My life was pretty good, I thought, and my wife and I were in the best place we had been in our marriage…no more fights about money, responsibilities, other bs; we were in a good place.
Then my wife had an affair with our married, father of three, next door neighbor. After I found out, I told her if she could be honest, we could try to work it out. She kept lying, kept screwing around. I went with her to her shrink a month after I found out, and we talked about being transparent, etc. A week or so later, I checked her phone logs; she was still talking to him. When confronted, she was mad I was still checking up on her.

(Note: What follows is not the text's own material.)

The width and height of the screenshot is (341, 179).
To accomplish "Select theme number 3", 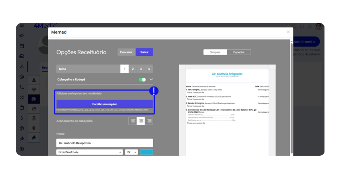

I knew then that she would never be honest, so I got divorced as quickly as possible.
Over the course of our separation and divorce, she continued to say how she wished we could work it out, how she loved me, how she wanted me to come home, how she would cry to our kids about how much she missed me.
Most of it was bullshit because she never put out any effort to regain my trust.
So what happened? I got half custody of my kids, all of our debt, owe her alimony for four and half more years, a 2 bedroom apartment (I share a room with my 6 year old, long story but my 11 year old needed her own space more than me), a new girlfriend. My house is in foreclosure as she is still in it, refuses to sell it and doesn’t make any type of payment.
I still miss the balance my life had, the person I thought my wife was (although that woman no longer exists in my mind).
I miss coming home.
I still feel sadness, especially for my girls and everything they go through. (They are doing very well with me, and I am amazed by it.)